Phil Plait Bad Astronomy Cena Allwavelengths

Looking in detail at the images, the astronomers think they've found a very interesting process going on. The gas in the jets is fiercely hot, and slams into cold gas farther out, This compresses that gas, creating denser knots and heating it up enough to generate X-rays. Just ahead of these knots are where the gas emits radio waves (we say the X-ray and radio emission is anti-coincident, so where one is bright the other is dark and vice-versa), possibly due to magnetic fields being compressed. Electrons spin around the field lines like beads on a wire, and emit radio waves.

Phil Plait Bad Astronomy Cena Multiwavelength

But more than that, most of the gas in the jets, unsurprisingly, is lost to intergalactic space. But a small fraction of it cools down, forms clouds, and then these rain back down onto the galaxy itself. They eventually could make their way back to the black hole in the center, feeding it and helping to keep this process going. The details are quite complex, but the model of how that works (called the chaotic cold accretion self-regulation scenario, which I love) does seem to describe what's seen in Cen A.

It's one of the Universe's grandest ironies that supermassive black holes, with their ridiculously overmuscled gravity, can not only draw material in at fantastic rates but also power some of the most energetic phenomena in the cosmos. Not even light can escape if it gets too close to a black hole, but from farther out they power some of the most luminous events we can see.

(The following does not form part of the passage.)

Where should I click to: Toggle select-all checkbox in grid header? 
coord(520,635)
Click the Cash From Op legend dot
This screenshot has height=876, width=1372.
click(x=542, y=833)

It's rather convenient to have such a close example of an active galaxy as we do in Cen A. We can see such objects (like quasars and blazars) clear across the observable Universe, but details are lacking. With one in our back yard like this we get a chance to see it up close, in detail if needed but also take a wide view and see what it does on much larger scales. Together, we can get a more complete picture of how these phenomenal objects behave, and extrapolate that to the millions of other such galaxies spread throughout space.


*It's also possible that the jets are focused by the black hole itself, if it's spinning rapidly. It drags the fabric of spacetime around it like a whirlpool, which can also launch material away.